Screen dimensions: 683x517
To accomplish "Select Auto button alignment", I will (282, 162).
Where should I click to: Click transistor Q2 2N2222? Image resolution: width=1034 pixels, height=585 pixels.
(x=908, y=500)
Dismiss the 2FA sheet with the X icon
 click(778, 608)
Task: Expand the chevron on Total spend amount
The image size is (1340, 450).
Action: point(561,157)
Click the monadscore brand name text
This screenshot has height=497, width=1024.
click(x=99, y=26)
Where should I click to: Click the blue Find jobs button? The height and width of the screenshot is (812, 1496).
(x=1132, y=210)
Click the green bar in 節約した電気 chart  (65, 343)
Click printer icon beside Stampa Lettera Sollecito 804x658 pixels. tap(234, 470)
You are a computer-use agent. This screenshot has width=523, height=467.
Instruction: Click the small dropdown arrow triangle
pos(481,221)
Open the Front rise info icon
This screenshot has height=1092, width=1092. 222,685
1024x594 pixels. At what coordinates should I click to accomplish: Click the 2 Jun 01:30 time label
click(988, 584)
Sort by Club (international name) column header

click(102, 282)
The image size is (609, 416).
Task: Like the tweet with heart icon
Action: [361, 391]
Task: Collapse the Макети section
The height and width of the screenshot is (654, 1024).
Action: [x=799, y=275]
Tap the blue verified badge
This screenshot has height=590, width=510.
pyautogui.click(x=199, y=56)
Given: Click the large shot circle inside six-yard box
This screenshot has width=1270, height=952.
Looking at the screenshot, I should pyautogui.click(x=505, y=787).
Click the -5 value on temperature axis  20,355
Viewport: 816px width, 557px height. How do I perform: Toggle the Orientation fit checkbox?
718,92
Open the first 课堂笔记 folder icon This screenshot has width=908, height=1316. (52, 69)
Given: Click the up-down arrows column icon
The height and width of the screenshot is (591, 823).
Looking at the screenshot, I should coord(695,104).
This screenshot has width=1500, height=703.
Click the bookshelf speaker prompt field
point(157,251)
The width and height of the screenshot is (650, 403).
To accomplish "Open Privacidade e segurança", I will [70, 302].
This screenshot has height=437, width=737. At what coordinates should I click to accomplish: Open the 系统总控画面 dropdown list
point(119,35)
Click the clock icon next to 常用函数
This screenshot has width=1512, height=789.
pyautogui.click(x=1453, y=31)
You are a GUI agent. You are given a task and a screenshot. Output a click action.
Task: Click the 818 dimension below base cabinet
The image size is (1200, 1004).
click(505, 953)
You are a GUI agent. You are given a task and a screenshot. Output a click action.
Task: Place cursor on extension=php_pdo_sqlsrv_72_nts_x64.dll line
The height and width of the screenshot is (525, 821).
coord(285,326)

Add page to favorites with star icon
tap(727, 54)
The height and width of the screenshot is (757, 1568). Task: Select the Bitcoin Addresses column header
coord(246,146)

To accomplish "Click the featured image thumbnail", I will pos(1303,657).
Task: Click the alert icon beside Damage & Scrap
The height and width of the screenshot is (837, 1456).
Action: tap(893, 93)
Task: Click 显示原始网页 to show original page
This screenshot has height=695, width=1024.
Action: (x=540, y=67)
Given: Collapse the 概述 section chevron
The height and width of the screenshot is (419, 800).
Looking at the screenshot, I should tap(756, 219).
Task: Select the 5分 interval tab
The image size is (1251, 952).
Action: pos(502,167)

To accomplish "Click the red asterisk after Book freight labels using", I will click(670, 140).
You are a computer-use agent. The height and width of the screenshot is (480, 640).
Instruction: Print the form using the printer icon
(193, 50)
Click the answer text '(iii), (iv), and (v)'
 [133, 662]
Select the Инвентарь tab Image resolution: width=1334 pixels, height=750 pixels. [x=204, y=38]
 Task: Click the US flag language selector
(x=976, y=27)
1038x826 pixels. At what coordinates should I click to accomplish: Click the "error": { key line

_ _ _ _

- TASK GOAL -
Reproduce the material above without altering a single character.

- WRITTEN RESPONSE -
Screen dimensions: 683x517
To accomplish "Select Auto button alignment", I will (282, 162).
Where should I click to: Click transistor Q2 2N2222? Image resolution: width=1034 pixels, height=585 pixels.
(x=908, y=500)
Dismiss the 2FA sheet with the X icon
 click(778, 608)
Task: Expand the chevron on Total spend amount
The image size is (1340, 450).
Action: point(561,157)
Click the monadscore brand name text
This screenshot has height=497, width=1024.
click(x=99, y=26)
Where should I click to: Click the blue Find jobs button? The height and width of the screenshot is (812, 1496).
(x=1132, y=210)
Click the green bar in 節約した電気 chart  (65, 343)
Click printer icon beside Stampa Lettera Sollecito 804x658 pixels. tap(234, 470)
You are a computer-use agent. This screenshot has width=523, height=467.
Instruction: Click the small dropdown arrow triangle
pos(481,221)
Open the Front rise info icon
This screenshot has height=1092, width=1092. 222,685
1024x594 pixels. At what coordinates should I click to accomplish: Click the 2 Jun 01:30 time label
click(988, 584)
Sort by Club (international name) column header

click(102, 282)
The image size is (609, 416).
Task: Like the tweet with heart icon
Action: [361, 391]
Task: Collapse the Макети section
The height and width of the screenshot is (654, 1024).
Action: [x=799, y=275]
Tap the blue verified badge
This screenshot has height=590, width=510.
pyautogui.click(x=199, y=56)
Given: Click the large shot circle inside six-yard box
This screenshot has width=1270, height=952.
Looking at the screenshot, I should pyautogui.click(x=505, y=787).
Click the -5 value on temperature axis  20,355
Viewport: 816px width, 557px height. How do I perform: Toggle the Orientation fit checkbox?
718,92
Open the first 课堂笔记 folder icon This screenshot has width=908, height=1316. (52, 69)
Given: Click the up-down arrows column icon
The height and width of the screenshot is (591, 823).
Looking at the screenshot, I should coord(695,104).
This screenshot has width=1500, height=703.
Click the bookshelf speaker prompt field
point(157,251)
The width and height of the screenshot is (650, 403).
To accomplish "Open Privacidade e segurança", I will [70, 302].
This screenshot has height=437, width=737. At what coordinates should I click to accomplish: Open the 系统总控画面 dropdown list
point(119,35)
Click the clock icon next to 常用函数
This screenshot has width=1512, height=789.
pyautogui.click(x=1453, y=31)
You are a GUI agent. You are given a task and a screenshot. Output a click action.
Task: Click the 818 dimension below base cabinet
The image size is (1200, 1004).
click(505, 953)
You are a GUI agent. You are given a task and a screenshot. Output a click action.
Task: Place cursor on extension=php_pdo_sqlsrv_72_nts_x64.dll line
The height and width of the screenshot is (525, 821).
coord(285,326)

Add page to favorites with star icon
tap(727, 54)
The height and width of the screenshot is (757, 1568). Task: Select the Bitcoin Addresses column header
coord(246,146)

To accomplish "Click the featured image thumbnail", I will pos(1303,657).
Task: Click the alert icon beside Damage & Scrap
The height and width of the screenshot is (837, 1456).
Action: tap(893, 93)
Task: Click 显示原始网页 to show original page
This screenshot has height=695, width=1024.
Action: (x=540, y=67)
Given: Collapse the 概述 section chevron
The height and width of the screenshot is (419, 800).
Looking at the screenshot, I should tap(756, 219).
Task: Select the 5分 interval tab
The image size is (1251, 952).
Action: pos(502,167)

To accomplish "Click the red asterisk after Book freight labels using", I will click(670, 140).
You are a computer-use agent. The height and width of the screenshot is (480, 640).
Instruction: Print the form using the printer icon
(193, 50)
Click the answer text '(iii), (iv), and (v)'
 [133, 662]
Select the Инвентарь tab Image resolution: width=1334 pixels, height=750 pixels. [x=204, y=38]
 Task: Click the US flag language selector
(x=976, y=27)
1038x826 pixels. At what coordinates should I click to accomplish: Click the "error": { key line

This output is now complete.